* _Instructions for the task_
Below this sentence is a listing; return exactly its lines from the one with "Task: Click the paragraph" to the one with "Click the printer icon to print report", both kept, and nothing more.
################
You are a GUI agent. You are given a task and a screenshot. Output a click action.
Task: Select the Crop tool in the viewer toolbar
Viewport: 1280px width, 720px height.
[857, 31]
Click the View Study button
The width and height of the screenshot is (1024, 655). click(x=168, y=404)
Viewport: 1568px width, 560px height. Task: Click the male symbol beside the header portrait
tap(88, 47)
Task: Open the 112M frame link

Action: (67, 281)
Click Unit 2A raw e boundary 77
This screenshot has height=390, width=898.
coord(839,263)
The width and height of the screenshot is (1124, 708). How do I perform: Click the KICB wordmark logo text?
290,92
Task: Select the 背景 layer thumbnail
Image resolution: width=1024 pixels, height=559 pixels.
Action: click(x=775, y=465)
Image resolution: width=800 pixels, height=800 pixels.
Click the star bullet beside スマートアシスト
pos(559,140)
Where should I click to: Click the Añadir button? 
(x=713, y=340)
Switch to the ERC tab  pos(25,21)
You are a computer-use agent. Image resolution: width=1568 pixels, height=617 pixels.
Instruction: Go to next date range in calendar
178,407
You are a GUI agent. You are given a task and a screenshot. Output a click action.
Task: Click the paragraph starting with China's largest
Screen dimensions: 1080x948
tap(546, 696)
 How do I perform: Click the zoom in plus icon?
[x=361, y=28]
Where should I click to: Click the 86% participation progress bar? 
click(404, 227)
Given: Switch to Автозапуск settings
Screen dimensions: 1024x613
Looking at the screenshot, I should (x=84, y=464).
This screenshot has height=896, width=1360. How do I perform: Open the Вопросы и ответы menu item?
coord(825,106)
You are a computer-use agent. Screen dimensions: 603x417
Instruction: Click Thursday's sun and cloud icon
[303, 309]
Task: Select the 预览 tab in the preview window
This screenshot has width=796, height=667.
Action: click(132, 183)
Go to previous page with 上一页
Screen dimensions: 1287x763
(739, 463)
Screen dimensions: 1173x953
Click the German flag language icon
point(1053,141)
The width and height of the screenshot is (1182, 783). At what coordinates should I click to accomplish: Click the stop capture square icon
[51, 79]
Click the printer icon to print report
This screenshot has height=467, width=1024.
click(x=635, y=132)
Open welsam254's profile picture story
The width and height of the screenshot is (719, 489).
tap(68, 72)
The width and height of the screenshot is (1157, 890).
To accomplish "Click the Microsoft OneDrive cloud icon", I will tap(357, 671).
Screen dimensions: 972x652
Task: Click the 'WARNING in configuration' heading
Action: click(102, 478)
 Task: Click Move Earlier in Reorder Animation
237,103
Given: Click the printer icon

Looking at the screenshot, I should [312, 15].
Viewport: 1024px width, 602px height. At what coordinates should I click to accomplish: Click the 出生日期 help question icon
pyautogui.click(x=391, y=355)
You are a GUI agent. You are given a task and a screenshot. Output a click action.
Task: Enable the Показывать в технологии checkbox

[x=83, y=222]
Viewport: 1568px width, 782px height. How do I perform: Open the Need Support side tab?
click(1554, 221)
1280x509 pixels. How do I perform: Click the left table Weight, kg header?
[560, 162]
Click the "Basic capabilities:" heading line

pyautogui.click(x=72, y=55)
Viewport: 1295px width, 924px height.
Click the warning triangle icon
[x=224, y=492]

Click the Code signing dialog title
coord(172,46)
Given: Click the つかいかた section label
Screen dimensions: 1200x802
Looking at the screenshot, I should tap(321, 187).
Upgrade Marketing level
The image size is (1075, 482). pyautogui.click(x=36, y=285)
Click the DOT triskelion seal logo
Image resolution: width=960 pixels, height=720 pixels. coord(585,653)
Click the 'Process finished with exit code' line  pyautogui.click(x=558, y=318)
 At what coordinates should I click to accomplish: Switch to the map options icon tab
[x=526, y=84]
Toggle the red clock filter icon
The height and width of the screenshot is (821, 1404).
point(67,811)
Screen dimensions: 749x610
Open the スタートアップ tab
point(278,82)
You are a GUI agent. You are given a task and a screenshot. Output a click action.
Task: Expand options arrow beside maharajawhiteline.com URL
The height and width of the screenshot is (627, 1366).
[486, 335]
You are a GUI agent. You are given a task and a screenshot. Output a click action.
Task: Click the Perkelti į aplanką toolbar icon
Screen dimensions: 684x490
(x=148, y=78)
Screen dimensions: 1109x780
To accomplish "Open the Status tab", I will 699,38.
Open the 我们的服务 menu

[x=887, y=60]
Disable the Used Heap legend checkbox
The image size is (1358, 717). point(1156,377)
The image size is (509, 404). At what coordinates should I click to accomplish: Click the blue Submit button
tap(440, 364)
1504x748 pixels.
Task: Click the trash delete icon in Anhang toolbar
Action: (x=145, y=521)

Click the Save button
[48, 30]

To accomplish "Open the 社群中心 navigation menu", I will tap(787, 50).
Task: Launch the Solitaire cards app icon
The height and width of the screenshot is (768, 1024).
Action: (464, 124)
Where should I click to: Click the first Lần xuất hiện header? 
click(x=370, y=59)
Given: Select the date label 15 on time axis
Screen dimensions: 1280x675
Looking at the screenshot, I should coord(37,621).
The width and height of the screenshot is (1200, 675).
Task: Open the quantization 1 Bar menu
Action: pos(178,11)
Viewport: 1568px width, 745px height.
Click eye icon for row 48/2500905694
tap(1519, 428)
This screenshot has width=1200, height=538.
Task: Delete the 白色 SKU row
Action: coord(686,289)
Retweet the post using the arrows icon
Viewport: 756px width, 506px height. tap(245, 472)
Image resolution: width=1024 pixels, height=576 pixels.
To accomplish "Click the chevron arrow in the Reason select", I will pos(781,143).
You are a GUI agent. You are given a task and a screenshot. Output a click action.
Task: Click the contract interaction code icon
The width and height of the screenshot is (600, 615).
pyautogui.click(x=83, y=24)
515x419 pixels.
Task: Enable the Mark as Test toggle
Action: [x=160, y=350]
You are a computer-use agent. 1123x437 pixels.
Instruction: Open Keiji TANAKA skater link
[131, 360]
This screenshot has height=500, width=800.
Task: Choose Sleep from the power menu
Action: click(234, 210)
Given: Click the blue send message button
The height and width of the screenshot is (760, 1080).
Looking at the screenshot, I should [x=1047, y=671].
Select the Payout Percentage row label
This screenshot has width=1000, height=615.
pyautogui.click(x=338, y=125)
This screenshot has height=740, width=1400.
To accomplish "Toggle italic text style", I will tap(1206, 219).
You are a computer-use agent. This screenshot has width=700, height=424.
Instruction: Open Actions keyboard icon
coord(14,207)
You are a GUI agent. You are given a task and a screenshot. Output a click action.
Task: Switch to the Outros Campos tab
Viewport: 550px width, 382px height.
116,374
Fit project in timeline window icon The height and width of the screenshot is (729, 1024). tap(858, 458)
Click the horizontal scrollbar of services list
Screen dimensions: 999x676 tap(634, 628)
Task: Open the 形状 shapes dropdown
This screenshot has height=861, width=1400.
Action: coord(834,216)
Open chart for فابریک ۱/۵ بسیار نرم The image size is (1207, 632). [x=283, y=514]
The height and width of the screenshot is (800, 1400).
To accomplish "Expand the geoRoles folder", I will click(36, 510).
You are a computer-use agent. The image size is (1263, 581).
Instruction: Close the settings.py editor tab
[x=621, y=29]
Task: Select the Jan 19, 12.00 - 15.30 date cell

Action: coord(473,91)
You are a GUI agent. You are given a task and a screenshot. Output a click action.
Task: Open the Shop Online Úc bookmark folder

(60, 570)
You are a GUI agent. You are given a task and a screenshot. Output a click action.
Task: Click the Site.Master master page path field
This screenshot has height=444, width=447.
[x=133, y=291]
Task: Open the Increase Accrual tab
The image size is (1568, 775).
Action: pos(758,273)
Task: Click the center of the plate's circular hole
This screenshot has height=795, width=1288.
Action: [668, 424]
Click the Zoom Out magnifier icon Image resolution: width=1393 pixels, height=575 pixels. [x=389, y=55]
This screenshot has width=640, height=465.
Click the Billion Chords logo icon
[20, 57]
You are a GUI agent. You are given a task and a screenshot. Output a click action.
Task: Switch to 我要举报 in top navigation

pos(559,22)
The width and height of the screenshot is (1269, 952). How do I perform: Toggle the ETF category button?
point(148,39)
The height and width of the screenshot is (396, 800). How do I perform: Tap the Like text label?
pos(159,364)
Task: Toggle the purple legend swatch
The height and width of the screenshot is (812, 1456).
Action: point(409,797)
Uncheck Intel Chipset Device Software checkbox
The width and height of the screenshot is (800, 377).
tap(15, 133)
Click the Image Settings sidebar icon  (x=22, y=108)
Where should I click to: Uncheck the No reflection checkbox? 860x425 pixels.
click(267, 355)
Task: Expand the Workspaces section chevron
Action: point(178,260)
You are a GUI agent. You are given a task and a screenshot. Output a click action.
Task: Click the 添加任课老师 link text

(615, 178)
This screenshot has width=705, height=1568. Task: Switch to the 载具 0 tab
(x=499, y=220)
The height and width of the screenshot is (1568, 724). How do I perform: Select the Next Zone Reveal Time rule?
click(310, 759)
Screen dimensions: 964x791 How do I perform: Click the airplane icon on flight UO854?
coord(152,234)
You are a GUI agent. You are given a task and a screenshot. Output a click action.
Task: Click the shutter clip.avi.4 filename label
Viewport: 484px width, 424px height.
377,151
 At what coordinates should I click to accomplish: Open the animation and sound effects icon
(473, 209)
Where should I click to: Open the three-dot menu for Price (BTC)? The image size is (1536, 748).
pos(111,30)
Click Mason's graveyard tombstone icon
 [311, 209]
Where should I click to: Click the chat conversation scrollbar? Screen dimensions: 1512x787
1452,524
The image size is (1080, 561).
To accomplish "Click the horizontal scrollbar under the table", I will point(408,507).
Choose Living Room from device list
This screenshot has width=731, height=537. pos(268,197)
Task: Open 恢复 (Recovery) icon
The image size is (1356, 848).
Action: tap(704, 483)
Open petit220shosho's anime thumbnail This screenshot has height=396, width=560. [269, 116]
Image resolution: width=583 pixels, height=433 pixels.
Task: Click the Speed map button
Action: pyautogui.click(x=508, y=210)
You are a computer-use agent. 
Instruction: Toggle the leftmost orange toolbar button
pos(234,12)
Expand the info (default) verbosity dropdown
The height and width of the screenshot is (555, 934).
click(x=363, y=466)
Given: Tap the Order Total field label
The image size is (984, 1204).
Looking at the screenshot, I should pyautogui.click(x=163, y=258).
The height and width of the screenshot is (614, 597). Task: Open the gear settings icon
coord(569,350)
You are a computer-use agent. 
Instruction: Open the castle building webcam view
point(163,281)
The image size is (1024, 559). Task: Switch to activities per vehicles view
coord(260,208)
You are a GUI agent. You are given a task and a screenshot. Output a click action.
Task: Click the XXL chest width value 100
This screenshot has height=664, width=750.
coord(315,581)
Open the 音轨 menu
################
* _Result_
Task: Click the paragraph starting with China's largest
Screen dimensions: 1080x948
tap(546, 696)
 How do I perform: Click the zoom in plus icon?
[x=361, y=28]
Where should I click to: Click the 86% participation progress bar? 
click(404, 227)
Given: Switch to Автозапуск settings
Screen dimensions: 1024x613
Looking at the screenshot, I should (x=84, y=464).
This screenshot has height=896, width=1360. How do I perform: Open the Вопросы и ответы menu item?
coord(825,106)
You are a computer-use agent. Screen dimensions: 603x417
Instruction: Click Thursday's sun and cloud icon
[303, 309]
Task: Select the 预览 tab in the preview window
This screenshot has width=796, height=667.
Action: click(132, 183)
Go to previous page with 上一页
Screen dimensions: 1287x763
(739, 463)
Screen dimensions: 1173x953
Click the German flag language icon
point(1053,141)
The width and height of the screenshot is (1182, 783). At what coordinates should I click to accomplish: Click the stop capture square icon
[51, 79]
Click the printer icon to print report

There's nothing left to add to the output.